■ **Aim of the task**: Using the listing below, set down exactly the lines starting at the line that contains "This screenshot has height=773, width=1568." and ending at the line that contains "Open the Account dropdown menu", both included, and no others.

■ **Data**:
═══

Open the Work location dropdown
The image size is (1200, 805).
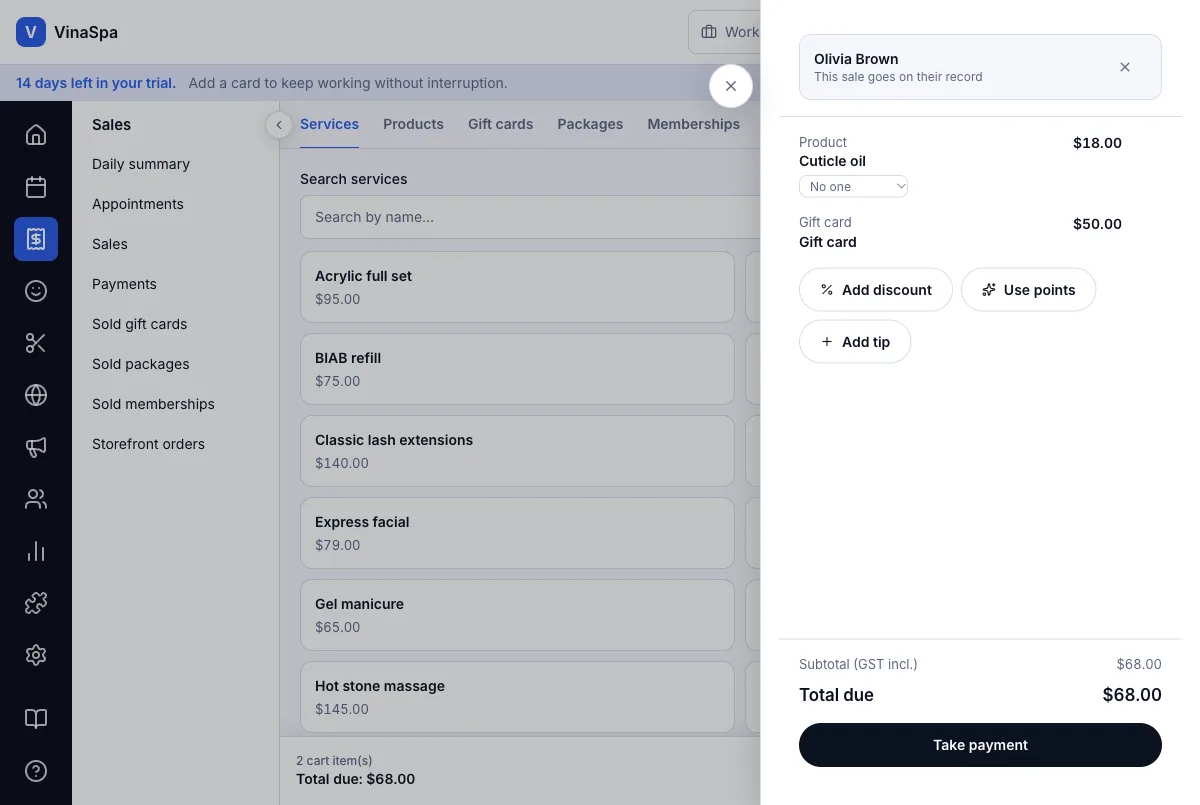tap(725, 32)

═══

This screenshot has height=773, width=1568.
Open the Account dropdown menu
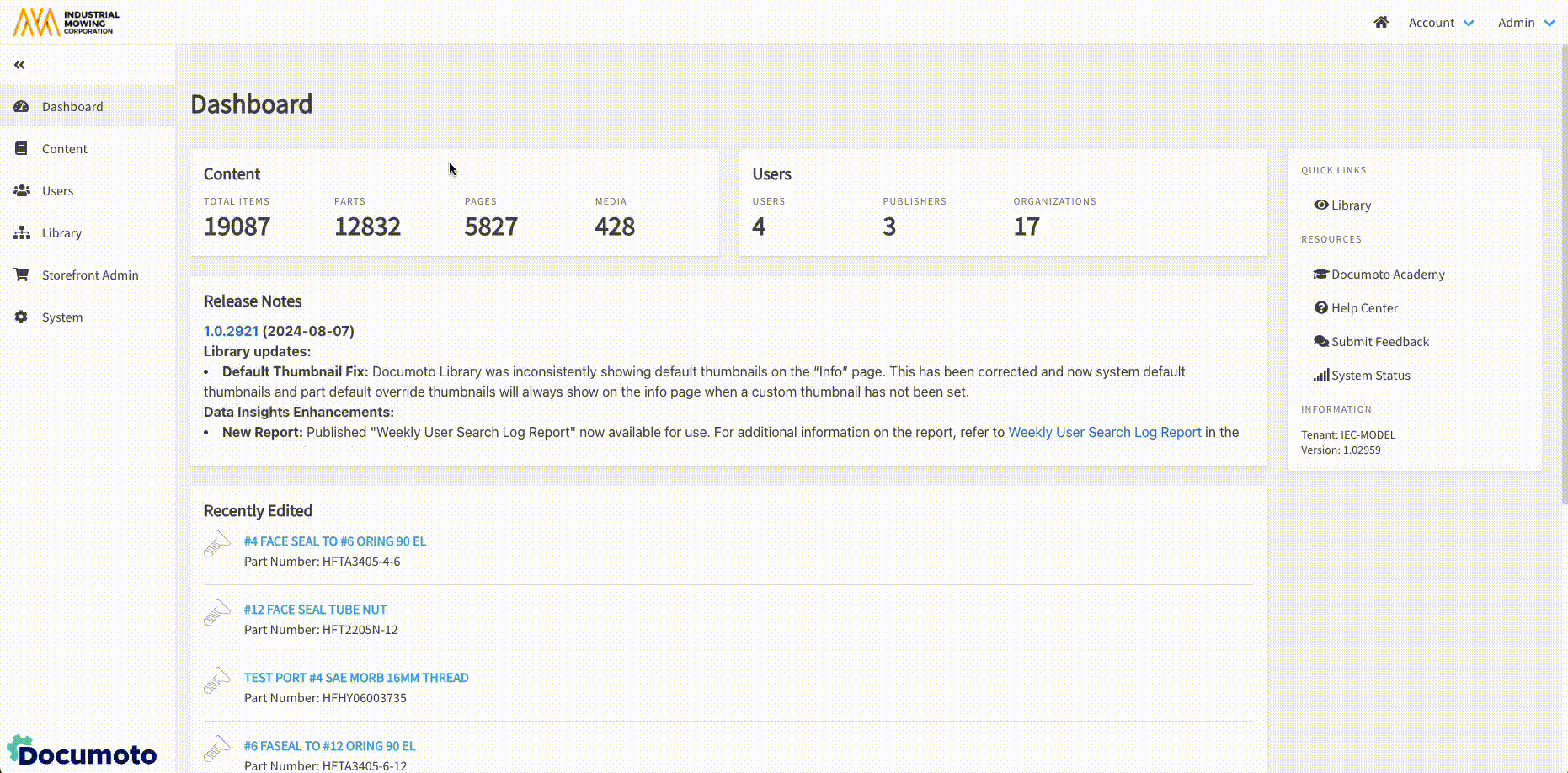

═══

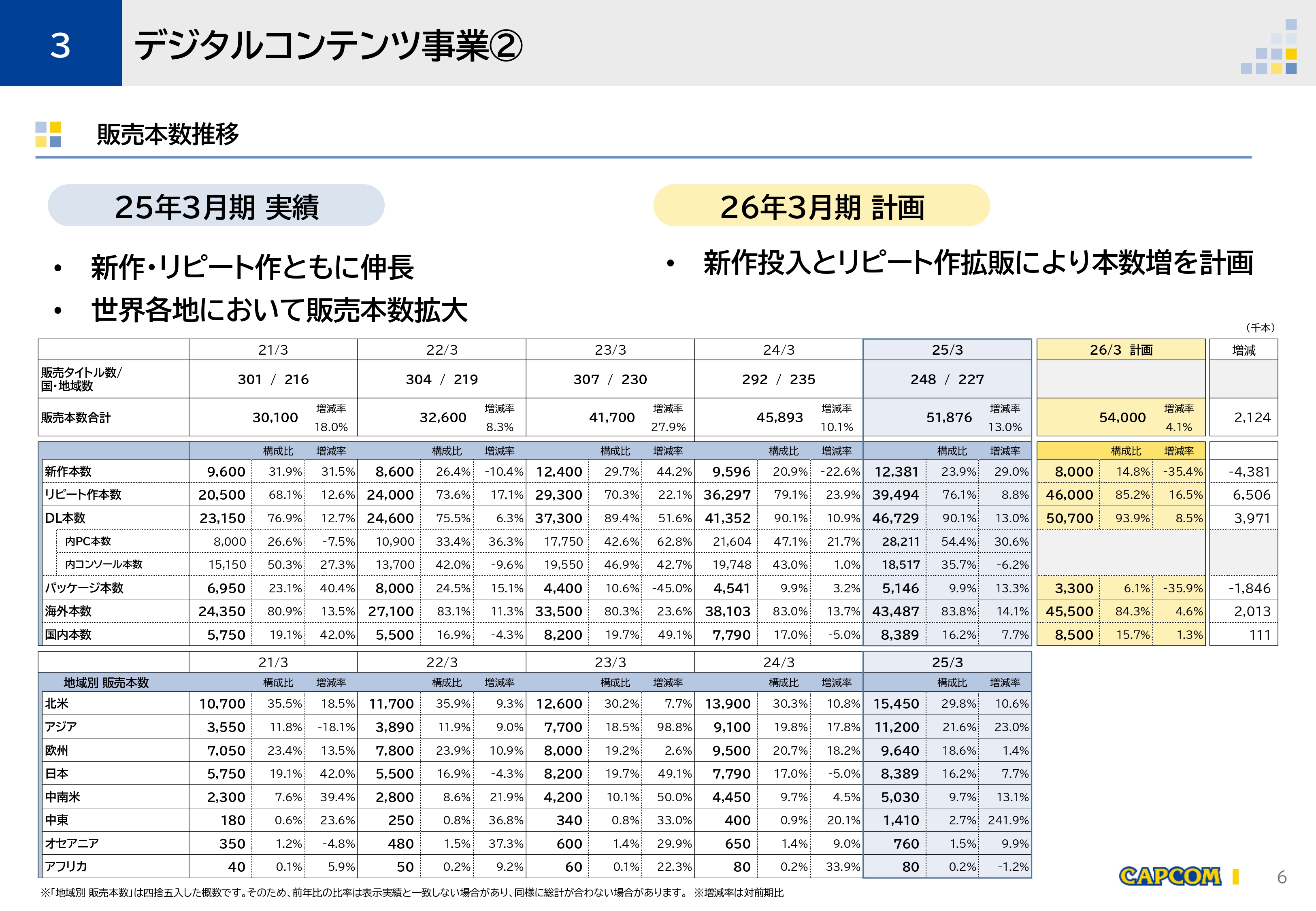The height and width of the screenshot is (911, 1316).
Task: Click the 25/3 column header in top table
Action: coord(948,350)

═══

■ **Answer to this exercise**:
This screenshot has height=773, width=1568.
Open the Account dropdown menu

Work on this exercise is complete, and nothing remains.